Unifying exact completions
We define the notion of exact completion with respect to an existential elementary doctrine. We observe that the forgetful functor from the 2-category exact categories to existential elementary doctrines has a left biadjoint that can be obtained as a composite of two others. Finally, we conclude how this notion encompasses both that of the exact completion of a regular category as well as that of the exact completion of a cartesian category with weak pullbacks.
💡 Research Summary
The paper introduces a unifying framework for exact completions by basing the construction on the notion of an existential elementary doctrine. An elementary doctrine is a 2‑categorical device that assigns to each object a poset of logical predicates together with pullback functors for morphisms; the existential version additionally provides left adjoints (existential quantifiers) to these pullback functors, satisfying the Beck‑Chevalley condition and Frobenius reciprocity. This structure simultaneously generalises the subobject classifier of a regular category and the weak pullback structure of a cartesian category, thereby serving as a common logical substrate.
The authors define a forgetful 2‑functor
(U : \mathbf{ExactCat} \to \mathbf{ExistentialDoctrine})
which sends an exact category to its associated existential elementary doctrine by interpreting equivalence relations, regular images and exact quotients as logical operations in the doctrine. The central result is that (U) admits a left biadjoint (L). For any existential elementary doctrine (P), the biadjoint produces an exact category (L(P)) together with a universal morphism of doctrines (P \to U(L(P))).
Crucially, the construction of (L) is shown to decompose into two well‑known left biadjoints. The first stage takes an arbitrary existential elementary doctrine (P) and freely adds regular images, yielding a regular doctrine (R(P)). This step is precisely the regular completion familiar from the theory of regular categories. The second stage then freely adds exact quotients to the regular doctrine, producing an exact doctrine (E(R(P))). This second step coincides with the classical exact completion of a cartesian category that possesses weak pullbacks. The composite (L = E \circ R) therefore realises the desired left biadjoint to (U).

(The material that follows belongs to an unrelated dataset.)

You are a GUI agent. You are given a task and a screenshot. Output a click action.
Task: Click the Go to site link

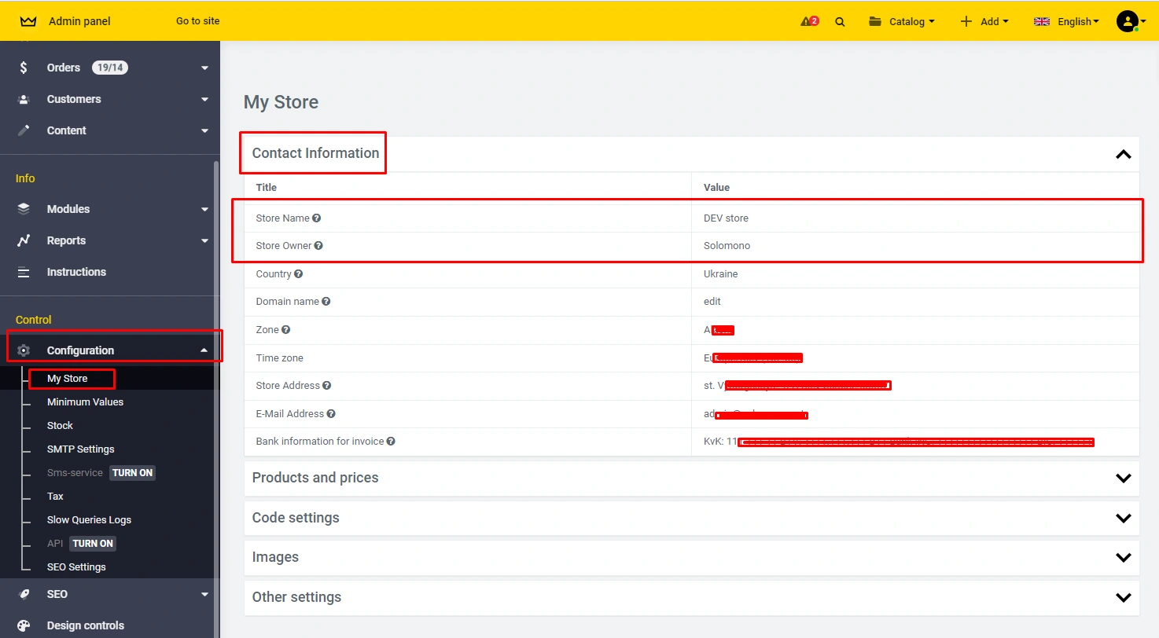pyautogui.click(x=197, y=21)
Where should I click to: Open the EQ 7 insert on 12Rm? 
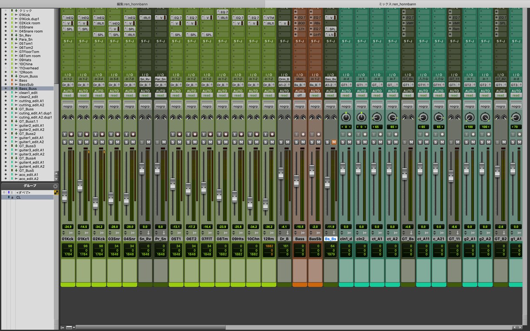click(x=268, y=18)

To demonstrate the unifying power of the framework, the paper verifies that the construction recovers the traditional exact completion of a regular category. In that case the existential elementary doctrine is given by the subobject posets, and the composite (E\circ R) yields exactly the exact category obtained by taking regular images and then forming exact quotients. Likewise, when the starting point is a cartesian category with weak pullbacks, the associated doctrine already possesses the necessary pullback structure; the first stage is essentially trivial, and the second stage reproduces the known exact completion for such categories.

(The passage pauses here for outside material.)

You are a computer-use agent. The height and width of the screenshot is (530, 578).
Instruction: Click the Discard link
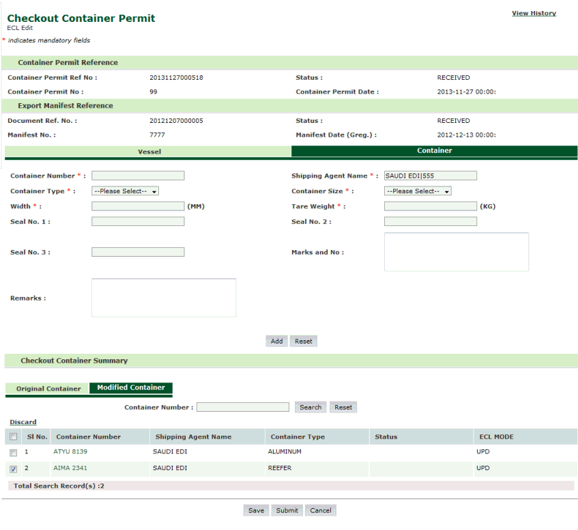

Beyond these two canonical examples, the authors argue that many other logical and categorical settings fit into the same pattern. For instance, first‑order logical theories, internal type theories, and even certain topos‑like structures can be encoded as existential elementary doctrines. Their exact completions are then obtained uniformly by applying the biadjoint (L). This suggests a broad, conceptually clean perspective: exact completions are not isolated constructions tied to specific categorical properties, but instances of a single biadjoint arising from the universal property of the forgetful functor from exact categories to existential elementary doctrines. The paper thus provides both a technical tool for constructing exact categories and a philosophical insight into the deep relationship between categorical logic and exactness.